● Records to process:

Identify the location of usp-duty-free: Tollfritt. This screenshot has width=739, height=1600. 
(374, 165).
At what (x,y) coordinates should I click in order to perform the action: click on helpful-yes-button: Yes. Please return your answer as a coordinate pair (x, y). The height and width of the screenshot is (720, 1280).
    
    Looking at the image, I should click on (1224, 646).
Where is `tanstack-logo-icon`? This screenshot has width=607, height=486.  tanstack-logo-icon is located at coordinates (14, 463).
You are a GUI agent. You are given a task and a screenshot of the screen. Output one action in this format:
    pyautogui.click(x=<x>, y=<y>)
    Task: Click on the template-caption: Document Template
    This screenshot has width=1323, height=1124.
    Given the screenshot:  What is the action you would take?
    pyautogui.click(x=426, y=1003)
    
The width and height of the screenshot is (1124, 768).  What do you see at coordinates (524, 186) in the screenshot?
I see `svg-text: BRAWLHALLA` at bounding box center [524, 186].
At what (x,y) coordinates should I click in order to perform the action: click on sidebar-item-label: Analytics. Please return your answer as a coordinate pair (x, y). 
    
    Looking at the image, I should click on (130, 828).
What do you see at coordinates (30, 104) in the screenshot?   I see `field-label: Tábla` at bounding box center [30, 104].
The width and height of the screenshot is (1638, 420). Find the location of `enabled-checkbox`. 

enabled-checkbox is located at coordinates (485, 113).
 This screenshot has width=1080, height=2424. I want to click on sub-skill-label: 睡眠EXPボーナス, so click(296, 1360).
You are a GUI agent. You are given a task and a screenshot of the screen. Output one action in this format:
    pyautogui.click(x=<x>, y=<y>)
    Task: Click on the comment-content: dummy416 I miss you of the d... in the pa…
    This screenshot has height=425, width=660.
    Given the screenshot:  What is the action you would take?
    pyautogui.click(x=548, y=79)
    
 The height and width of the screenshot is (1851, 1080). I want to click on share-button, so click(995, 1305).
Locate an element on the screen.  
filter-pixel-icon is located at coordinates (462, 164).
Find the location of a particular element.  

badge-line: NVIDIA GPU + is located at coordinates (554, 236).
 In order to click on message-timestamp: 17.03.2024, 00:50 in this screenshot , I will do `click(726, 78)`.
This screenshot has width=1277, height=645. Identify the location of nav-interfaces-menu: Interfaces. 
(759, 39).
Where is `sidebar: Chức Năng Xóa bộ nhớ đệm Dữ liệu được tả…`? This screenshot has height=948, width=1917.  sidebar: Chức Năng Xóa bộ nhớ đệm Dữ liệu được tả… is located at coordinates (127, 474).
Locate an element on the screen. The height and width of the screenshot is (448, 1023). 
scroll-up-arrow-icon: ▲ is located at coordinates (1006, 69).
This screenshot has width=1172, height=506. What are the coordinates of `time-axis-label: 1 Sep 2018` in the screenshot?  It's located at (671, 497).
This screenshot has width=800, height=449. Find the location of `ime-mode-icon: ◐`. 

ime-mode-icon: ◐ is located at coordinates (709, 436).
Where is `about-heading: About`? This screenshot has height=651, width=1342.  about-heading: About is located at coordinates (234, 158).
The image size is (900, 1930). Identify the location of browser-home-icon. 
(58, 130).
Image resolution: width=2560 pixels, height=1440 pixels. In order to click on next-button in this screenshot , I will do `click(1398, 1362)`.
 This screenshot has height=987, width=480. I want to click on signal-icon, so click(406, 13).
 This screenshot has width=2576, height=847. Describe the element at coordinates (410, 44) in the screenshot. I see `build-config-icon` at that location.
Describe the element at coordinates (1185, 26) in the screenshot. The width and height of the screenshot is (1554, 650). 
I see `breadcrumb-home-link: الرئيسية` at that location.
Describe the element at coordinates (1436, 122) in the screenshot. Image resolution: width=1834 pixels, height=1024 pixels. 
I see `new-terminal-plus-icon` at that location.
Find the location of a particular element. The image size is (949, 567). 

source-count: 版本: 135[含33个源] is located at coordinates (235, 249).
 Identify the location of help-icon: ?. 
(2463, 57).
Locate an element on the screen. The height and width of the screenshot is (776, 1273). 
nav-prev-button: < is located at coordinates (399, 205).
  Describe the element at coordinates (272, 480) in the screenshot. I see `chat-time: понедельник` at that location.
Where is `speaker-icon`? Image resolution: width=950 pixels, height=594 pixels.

● Goal of the exercise:
Put every line of the items above into a JSON list of strings, one string per line, and leave out the blank lines.

● Result for this task:
[
  "Identify the location of usp-duty-free: Tollfritt. This screenshot has width=739, height=1600. ",
  "(374, 165).",
  "At what (x,y) coordinates should I click in order to perform the action: click on helpful-yes-button: Yes. Please return your answer as a coordinate pair (x, y). The height and width of the screenshot is (720, 1280).",
  "    Looking at the image, I should click on (1224, 646).",
  "Where is `tanstack-logo-icon`? This screenshot has width=607, height=486.  tanstack-logo-icon is located at coordinates (14, 463).",
  "You are a GUI agent. You are given a task and a screenshot of the screen. Output one action in this format:",
  "    pyautogui.click(x=<x>, y=<y>)",
  "    Task: Click on the template-caption: Document Template",
  "    This screenshot has width=1323, height=1124.",
  "    Given the screenshot:  What is the action you would take?",
  "    pyautogui.click(x=426, y=1003)",
  "The width and height of the screenshot is (1124, 768).  What do you see at coordinates (524, 186) in the screenshot?",
  "I see `svg-text: BRAWLHALLA` at bounding box center [524, 186].",
  "At what (x,y) coordinates should I click in order to perform the action: click on sidebar-item-label: Analytics. Please return your answer as a coordinate pair (x, y). ",
  "    Looking at the image, I should click on (130, 828).",
  "What do you see at coordinates (30, 104) in the screenshot?   I see `field-label: Tábla` at bounding box center [30, 104].",
  "The width and height of the screenshot is (1638, 420). Find the location of `enabled-checkbox`. ",
  "enabled-checkbox is located at coordinates (485, 113).",
  " This screenshot has width=1080, height=2424. I want to click on sub-skill-label: 睡眠EXPボーナス, so click(296, 1360).",
  "You are a GUI agent. You are given a task and a screenshot of the screen. Output one action in this format:",
  "    pyautogui.click(x=<x>, y=<y>)",
  "    Task: Click on the comment-content: dummy416 I miss you of the d... in the pa…",
  "    This screenshot has height=425, width=660.",
  "    Given the screenshot:  What is the action you would take?",
  "    pyautogui.click(x=548, y=79)",
  " The height and width of the screenshot is (1851, 1080). I want to click on share-button, so click(995, 1305).",
  "Locate an element on the screen.  ",
  "filter-pixel-icon is located at coordinates (462, 164).",
  "Find the location of a particular element.  ",
  "badge-line: NVIDIA GPU + is located at coordinates (554, 236).",
  " In order to click on message-timestamp: 17.03.2024, 00:50 in this screenshot , I will do `click(726, 78)`.",
  "This screenshot has width=1277, height=645. Identify the location of nav-interfaces-menu: Interfaces. ",
  "(759, 39).",
  "Where is `sidebar: Chức Năng Xóa bộ nhớ đệm Dữ liệu được tả…`? This screenshot has height=948, width=1917.  sidebar: Chức Năng Xóa bộ nhớ đệm Dữ liệu được tả… is located at coordinates (127, 474).",
  "Locate an element on the screen. The height and width of the screenshot is (448, 1023). ",
  "scroll-up-arrow-icon: ▲ is located at coordinates (1006, 69).",
  "This screenshot has width=1172, height=506. What are the coordinates of `time-axis-label: 1 Sep 2018` in the screenshot?  It's located at (671, 497).",
  "This screenshot has width=800, height=449. Find the location of `ime-mode-icon: ◐`. ",
  "ime-mode-icon: ◐ is located at coordinates (709, 436).",
  "Where is `about-heading: About`? This screenshot has height=651, width=1342.  about-heading: About is located at coordinates (234, 158).",
  "The image size is (900, 1930). Identify the location of browser-home-icon. ",
  "(58, 130).",
  "Image resolution: width=2560 pixels, height=1440 pixels. In order to click on next-button in this screenshot , I will do `click(1398, 1362)`.",
  " This screenshot has height=987, width=480. I want to click on signal-icon, so click(406, 13).",
  " This screenshot has width=2576, height=847. Describe the element at coordinates (410, 44) in the screenshot. I see `build-config-icon` at that location.",
  "Describe the element at coordinates (1185, 26) in the screenshot. The width and height of the screenshot is (1554, 650). ",
  "I see `breadcrumb-home-link: الرئيسية` at that location.",
  "Describe the element at coordinates (1436, 122) in the screenshot. Image resolution: width=1834 pixels, height=1024 pixels. ",
  "I see `new-terminal-plus-icon` at that location.",
  "Find the location of a particular element. The image size is (949, 567). ",
  "source-count: 版本: 135[含33个源] is located at coordinates (235, 249).",
  " Identify the location of help-icon: ?. ",
  "(2463, 57).",
  "Locate an element on the screen. The height and width of the screenshot is (776, 1273). ",
  "nav-prev-button: < is located at coordinates (399, 205).",
  "  Describe the element at coordinates (272, 480) in the screenshot. I see `chat-time: понедельник` at that location.",
  "Where is `speaker-icon`? Image resolution: width=950 pixels, height=594 pixels."
]